**Problem:**
Recast the lines of the records below as a numbered list, omitting any blank lines.

Start of Available records

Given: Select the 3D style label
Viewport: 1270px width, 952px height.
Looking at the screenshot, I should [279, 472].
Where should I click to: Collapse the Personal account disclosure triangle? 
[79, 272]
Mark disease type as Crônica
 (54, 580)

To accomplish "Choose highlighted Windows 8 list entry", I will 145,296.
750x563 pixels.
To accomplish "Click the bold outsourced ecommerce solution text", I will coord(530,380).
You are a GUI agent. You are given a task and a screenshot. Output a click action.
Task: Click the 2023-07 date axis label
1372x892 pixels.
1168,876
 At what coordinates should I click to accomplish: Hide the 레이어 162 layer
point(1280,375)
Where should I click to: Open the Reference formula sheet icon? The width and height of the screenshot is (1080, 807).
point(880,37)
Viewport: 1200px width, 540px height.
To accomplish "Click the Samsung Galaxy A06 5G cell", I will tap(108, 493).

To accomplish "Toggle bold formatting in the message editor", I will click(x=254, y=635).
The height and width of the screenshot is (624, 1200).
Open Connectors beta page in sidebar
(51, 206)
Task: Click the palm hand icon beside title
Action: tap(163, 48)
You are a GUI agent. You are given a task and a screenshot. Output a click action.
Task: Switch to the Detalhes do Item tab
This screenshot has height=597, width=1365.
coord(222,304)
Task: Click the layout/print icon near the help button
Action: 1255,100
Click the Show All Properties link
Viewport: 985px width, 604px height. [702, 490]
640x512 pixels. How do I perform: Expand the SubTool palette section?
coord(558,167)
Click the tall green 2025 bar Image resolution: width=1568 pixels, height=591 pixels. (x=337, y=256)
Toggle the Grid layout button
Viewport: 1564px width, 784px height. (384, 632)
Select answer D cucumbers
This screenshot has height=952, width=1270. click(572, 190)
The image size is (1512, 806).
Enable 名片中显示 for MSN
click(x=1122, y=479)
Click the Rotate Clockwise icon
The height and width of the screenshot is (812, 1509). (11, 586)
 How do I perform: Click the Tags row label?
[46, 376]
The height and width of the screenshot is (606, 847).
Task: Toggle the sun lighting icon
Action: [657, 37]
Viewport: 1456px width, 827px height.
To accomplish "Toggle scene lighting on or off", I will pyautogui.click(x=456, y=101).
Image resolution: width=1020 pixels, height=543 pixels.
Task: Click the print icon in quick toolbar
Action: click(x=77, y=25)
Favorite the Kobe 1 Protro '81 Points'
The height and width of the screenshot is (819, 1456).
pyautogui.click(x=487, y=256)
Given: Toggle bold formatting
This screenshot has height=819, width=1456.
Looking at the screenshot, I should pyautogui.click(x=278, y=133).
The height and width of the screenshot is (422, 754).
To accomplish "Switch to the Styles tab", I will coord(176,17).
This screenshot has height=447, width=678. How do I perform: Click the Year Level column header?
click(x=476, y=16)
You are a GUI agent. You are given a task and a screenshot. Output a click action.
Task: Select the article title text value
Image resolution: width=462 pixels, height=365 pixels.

End of Available records

**Task result:**
1. Given: Select the 3D style label
2. Viewport: 1270px width, 952px height.
3. Looking at the screenshot, I should [279, 472].
4. Where should I click to: Collapse the Personal account disclosure triangle? 
5. [79, 272]
6. Mark disease type as Crônica
7.  (54, 580)
8. To accomplish "Choose highlighted Windows 8 list entry", I will 145,296.
9. 750x563 pixels.
10. To accomplish "Click the bold outsourced ecommerce solution text", I will coord(530,380).
11. You are a GUI agent. You are given a task and a screenshot. Output a click action.
12. Task: Click the 2023-07 date axis label
13. 1372x892 pixels.
14. 1168,876
15.  At what coordinates should I click to accomplish: Hide the 레이어 162 layer
16. point(1280,375)
17. Where should I click to: Open the Reference formula sheet icon? The width and height of the screenshot is (1080, 807).
18. point(880,37)
19. Viewport: 1200px width, 540px height.
20. To accomplish "Click the Samsung Galaxy A06 5G cell", I will tap(108, 493).
21. To accomplish "Toggle bold formatting in the message editor", I will click(x=254, y=635).
22. The height and width of the screenshot is (624, 1200).
23. Open Connectors beta page in sidebar
24. (51, 206)
25. Task: Click the palm hand icon beside title
26. Action: tap(163, 48)
27. You are a GUI agent. You are given a task and a screenshot. Output a click action.
28. Task: Switch to the Detalhes do Item tab
29. This screenshot has height=597, width=1365.
30. coord(222,304)
31. Task: Click the layout/print icon near the help button
32. Action: 1255,100
33. Click the Show All Properties link
34. Viewport: 985px width, 604px height. [702, 490]
35. 640x512 pixels. How do I perform: Expand the SubTool palette section?
36. coord(558,167)
37. Click the tall green 2025 bar Image resolution: width=1568 pixels, height=591 pixels. (x=337, y=256)
38. Toggle the Grid layout button
39. Viewport: 1564px width, 784px height. (384, 632)
40. Select answer D cucumbers
41. This screenshot has height=952, width=1270. click(572, 190)
42. The image size is (1512, 806).
43. Enable 名片中显示 for MSN
44. click(x=1122, y=479)
45. Click the Rotate Clockwise icon
46. The height and width of the screenshot is (812, 1509). (11, 586)
47.  How do I perform: Click the Tags row label?
48. [46, 376]
49. The height and width of the screenshot is (606, 847).
50. Task: Toggle the sun lighting icon
51. Action: [657, 37]
52. Viewport: 1456px width, 827px height.
53. To accomplish "Toggle scene lighting on or off", I will pyautogui.click(x=456, y=101).
54. Image resolution: width=1020 pixels, height=543 pixels.
55. Task: Click the print icon in quick toolbar
56. Action: click(x=77, y=25)
57. Favorite the Kobe 1 Protro '81 Points'
58. The height and width of the screenshot is (819, 1456).
59. pyautogui.click(x=487, y=256)
60. Given: Toggle bold formatting
61. This screenshot has height=819, width=1456.
62. Looking at the screenshot, I should pyautogui.click(x=278, y=133).
63. The height and width of the screenshot is (422, 754).
64. To accomplish "Switch to the Styles tab", I will coord(176,17).
65. This screenshot has height=447, width=678. How do I perform: Click the Year Level column header?
66. click(x=476, y=16)
67. You are a GUI agent. You are given a task and a screenshot. Output a click action.
68. Task: Select the article title text value
69. Image resolution: width=462 pixels, height=365 pixels.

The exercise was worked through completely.